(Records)
○ ○ ○ ○

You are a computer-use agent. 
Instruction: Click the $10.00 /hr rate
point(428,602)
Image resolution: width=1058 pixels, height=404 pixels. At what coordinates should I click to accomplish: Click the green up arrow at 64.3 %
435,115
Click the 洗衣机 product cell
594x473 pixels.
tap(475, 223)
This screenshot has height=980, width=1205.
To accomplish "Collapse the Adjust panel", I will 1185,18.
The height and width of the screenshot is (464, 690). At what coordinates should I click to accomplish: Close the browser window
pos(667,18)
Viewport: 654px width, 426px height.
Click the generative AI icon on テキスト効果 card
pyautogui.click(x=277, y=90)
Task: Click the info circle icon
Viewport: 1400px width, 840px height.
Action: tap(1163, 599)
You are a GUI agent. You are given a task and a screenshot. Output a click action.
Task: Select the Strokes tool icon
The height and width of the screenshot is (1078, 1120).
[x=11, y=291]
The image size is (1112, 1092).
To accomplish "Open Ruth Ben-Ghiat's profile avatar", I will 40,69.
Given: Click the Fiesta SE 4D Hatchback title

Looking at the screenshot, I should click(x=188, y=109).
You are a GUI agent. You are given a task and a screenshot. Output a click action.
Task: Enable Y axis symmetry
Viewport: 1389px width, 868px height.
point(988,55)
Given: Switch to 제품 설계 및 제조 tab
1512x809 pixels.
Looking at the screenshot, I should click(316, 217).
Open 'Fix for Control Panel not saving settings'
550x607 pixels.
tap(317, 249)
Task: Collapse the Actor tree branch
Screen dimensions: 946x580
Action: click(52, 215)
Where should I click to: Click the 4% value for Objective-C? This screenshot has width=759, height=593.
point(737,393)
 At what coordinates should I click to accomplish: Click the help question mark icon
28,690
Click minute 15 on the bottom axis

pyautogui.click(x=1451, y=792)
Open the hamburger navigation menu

○ ○ ○ ○

Exercise: Render every line of the items above as a JSON list of strings, one string per line, leaving out blank lines.

Response to this exercise:
[
  "You are a computer-use agent. ",
  "Instruction: Click the $10.00 /hr rate",
  "point(428,602)",
  "Image resolution: width=1058 pixels, height=404 pixels. At what coordinates should I click to accomplish: Click the green up arrow at 64.3 %",
  "435,115",
  "Click the 洗衣机 product cell",
  "594x473 pixels.",
  "tap(475, 223)",
  "This screenshot has height=980, width=1205.",
  "To accomplish \"Collapse the Adjust panel\", I will 1185,18.",
  "The height and width of the screenshot is (464, 690). At what coordinates should I click to accomplish: Close the browser window",
  "pos(667,18)",
  "Viewport: 654px width, 426px height.",
  "Click the generative AI icon on テキスト効果 card",
  "pyautogui.click(x=277, y=90)",
  "Task: Click the info circle icon",
  "Viewport: 1400px width, 840px height.",
  "Action: tap(1163, 599)",
  "You are a GUI agent. You are given a task and a screenshot. Output a click action.",
  "Task: Select the Strokes tool icon",
  "The height and width of the screenshot is (1078, 1120).",
  "[x=11, y=291]",
  "The image size is (1112, 1092).",
  "To accomplish \"Open Ruth Ben-Ghiat's profile avatar\", I will 40,69.",
  "Given: Click the Fiesta SE 4D Hatchback title",
  "Looking at the screenshot, I should click(x=188, y=109).",
  "You are a GUI agent. You are given a task and a screenshot. Output a click action.",
  "Task: Enable Y axis symmetry",
  "Viewport: 1389px width, 868px height.",
  "point(988,55)",
  "Given: Switch to 제품 설계 및 제조 tab",
  "1512x809 pixels.",
  "Looking at the screenshot, I should click(316, 217).",
  "Open 'Fix for Control Panel not saving settings'",
  "550x607 pixels.",
  "tap(317, 249)",
  "Task: Collapse the Actor tree branch",
  "Screen dimensions: 946x580",
  "Action: click(52, 215)",
  "Where should I click to: Click the 4% value for Objective-C? This screenshot has width=759, height=593.",
  "point(737,393)",
  " At what coordinates should I click to accomplish: Click the help question mark icon",
  "28,690",
  "Click minute 15 on the bottom axis",
  "pyautogui.click(x=1451, y=792)",
  "Open the hamburger navigation menu"
]